#### Task item
Quote the entries below from the line with "The height and" through the line with "Where should I", both ends included, and only those lines.

#### Data
§ §

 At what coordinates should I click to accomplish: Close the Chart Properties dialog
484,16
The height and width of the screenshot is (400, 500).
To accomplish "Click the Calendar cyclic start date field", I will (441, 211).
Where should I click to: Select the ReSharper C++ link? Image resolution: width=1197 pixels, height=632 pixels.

§ §

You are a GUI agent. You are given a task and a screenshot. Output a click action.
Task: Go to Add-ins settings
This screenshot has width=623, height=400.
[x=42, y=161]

§ §

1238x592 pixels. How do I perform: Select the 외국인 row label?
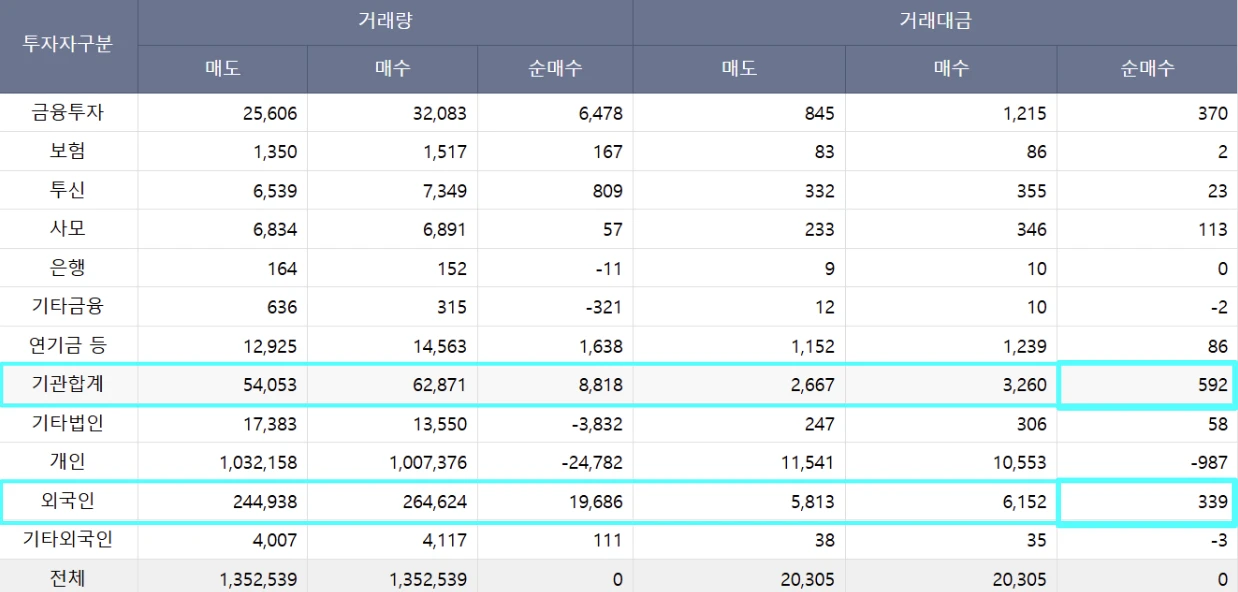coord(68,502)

§ §

#### Task response
The height and width of the screenshot is (400, 500).
To accomplish "Click the Calendar cyclic start date field", I will (441, 211).
Where should I click to: Select the ReSharper C++ link? Image resolution: width=1197 pixels, height=632 pixels.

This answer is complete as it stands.